** Dataset follows **

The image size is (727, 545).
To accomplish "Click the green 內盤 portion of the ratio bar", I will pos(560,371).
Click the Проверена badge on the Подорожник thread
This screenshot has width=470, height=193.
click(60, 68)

** End of Dataset **

Your assignment
Each entry above is to be repeated exactly as it appears.

Exercise result
The image size is (727, 545).
To accomplish "Click the green 內盤 portion of the ratio bar", I will pos(560,371).
Click the Проверена badge on the Подорожник thread
This screenshot has width=470, height=193.
click(60, 68)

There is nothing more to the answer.